Mitotic figures are sparse, morphologically heterogeneous, and subject to staining variability across whole-slide images, resulting in poor cross-center detection robustness. To address this, we propose an anchor-based/anchor-free collaborative detection framework integrating YOLOv5 (for high precision) and YOLOv8 (for high recall), coupled with a pathology-specific data augmentation strategy—stain-invariant color perturbation and texture-preserving augmentation—to enhance generalization across multi-protocol, multi-institutional datasets. Experimental results demonstrate that the ensemble method significantly improves recall (+12.3%) on the internal validation set while maintaining high precision (>92%), yielding an overall F1-score gain of 8.7%. To our knowledge, this is the first work to synergistically combine dual-architecture complementary ensembling with domain-aware augmentation, establishing a generalizable paradigm for sparse object detection in digital pathology.

Accurate detection of mitotic figures in whole slide histopathological images remains a challenging task due to their scarcity, morphological heterogeneity, and the variability introduced by tissue preparation and staining protocols. The MIDOG competition series provides standardized benchmarks for evaluating detection approaches across diverse domains, thus motivating the development of generalizable deep learning models.
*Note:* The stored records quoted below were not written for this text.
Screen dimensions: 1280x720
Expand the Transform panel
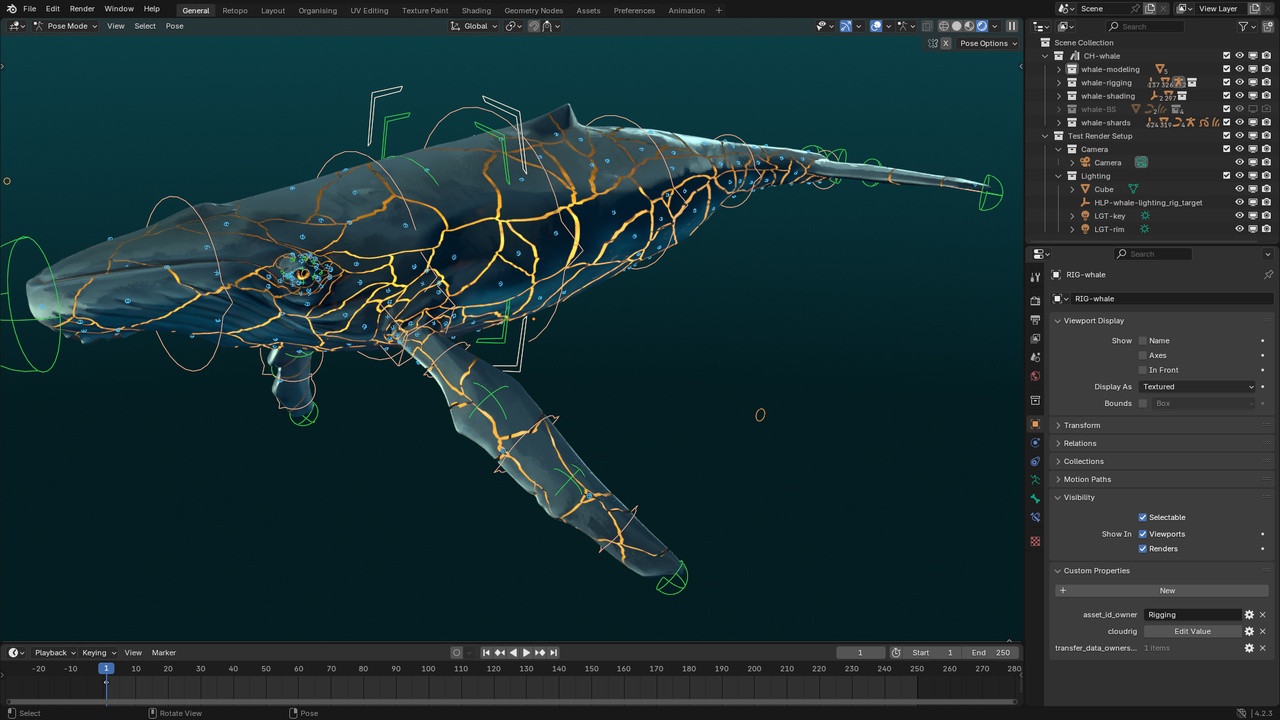click(x=1082, y=425)
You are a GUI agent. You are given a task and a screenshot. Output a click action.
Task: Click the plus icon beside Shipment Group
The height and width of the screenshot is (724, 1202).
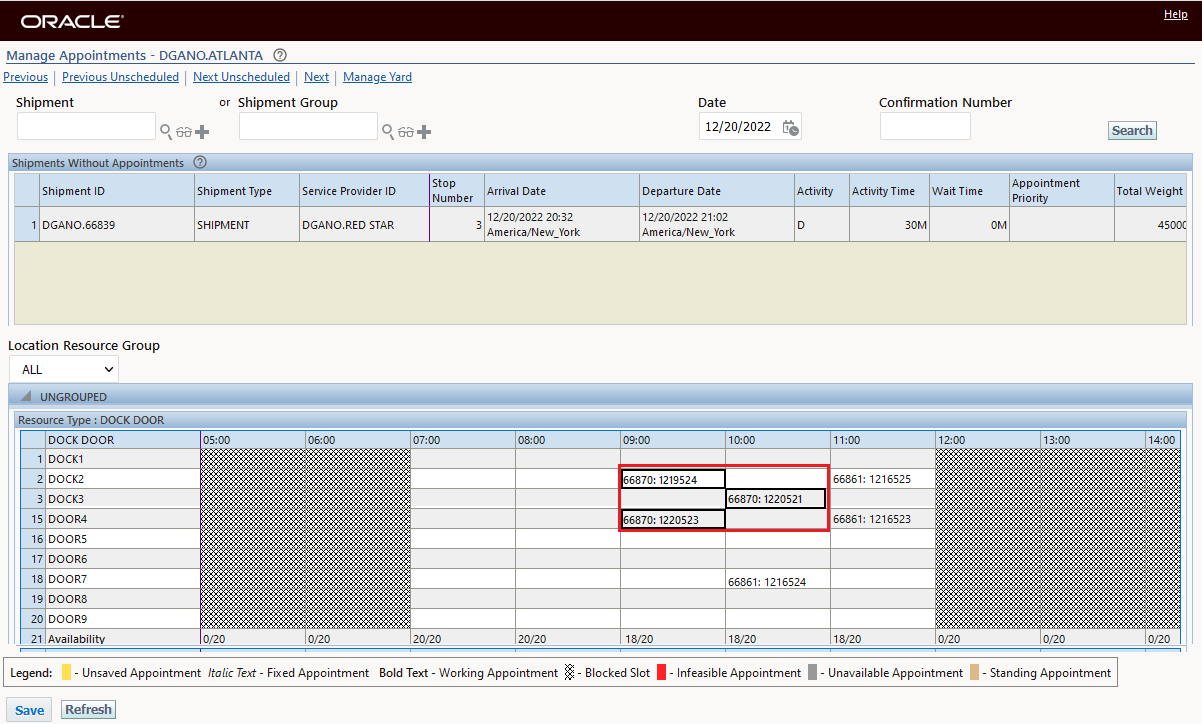click(424, 132)

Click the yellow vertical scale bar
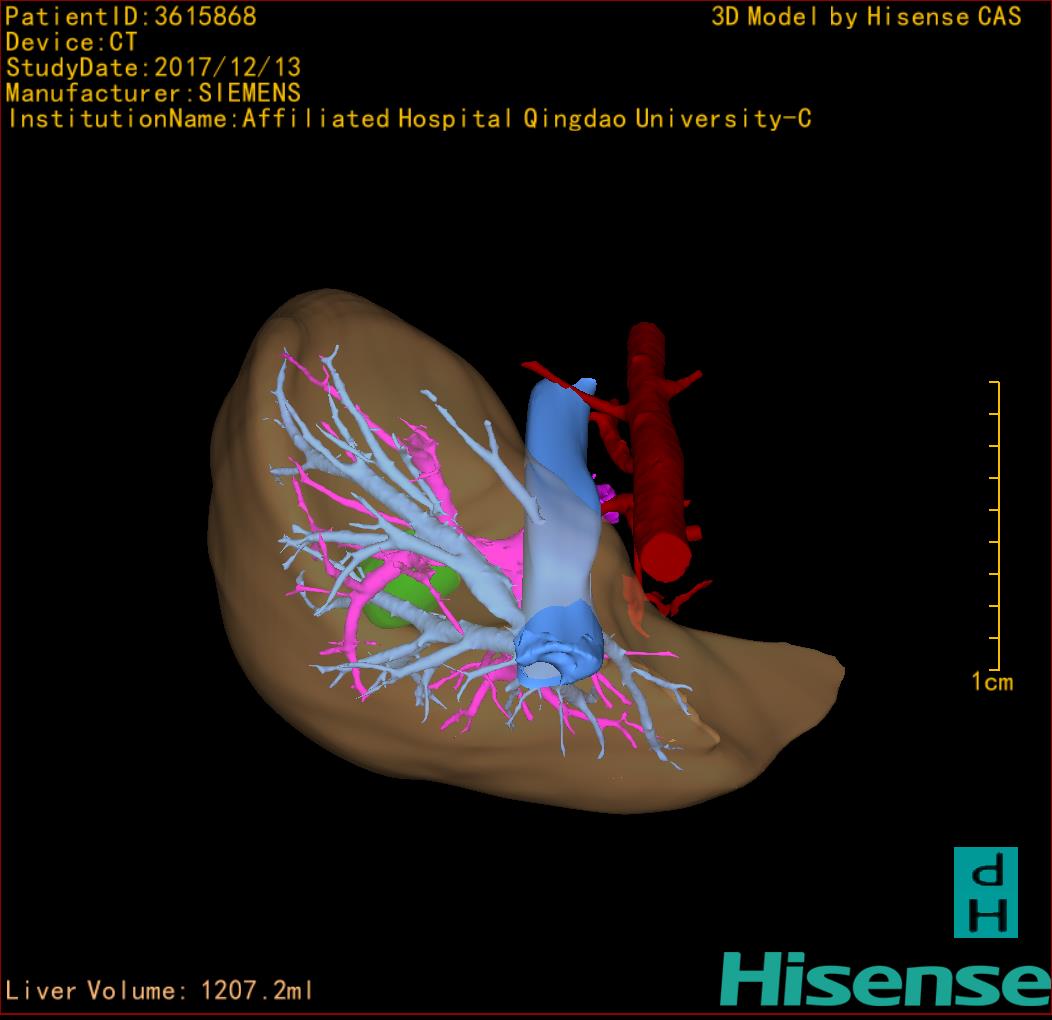point(996,525)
In this work, we investigate the performance of two modern one-stage detectors, YOLOv5 and YOLOv8, trained on MIDOG++, CMC, and CCMCT datasets. To enhance robustness, training incorporated stain-invariant color perturbations and texture preserving augmentations. In internal validation, YOLOv5 achieved superior precision, while YOLOv8 provided improved recall, reflecting architectural trade-offs between anchor-based and anchor-free detection. To capitalize on these complementary strengths, we employed an ensemble of the two models, which improved sensitivity without a major reduction in precision. These findings highlight the effectiveness of ensemble strategies built upon contemporary object detectors to advance automated mitosis detection in digital pathology.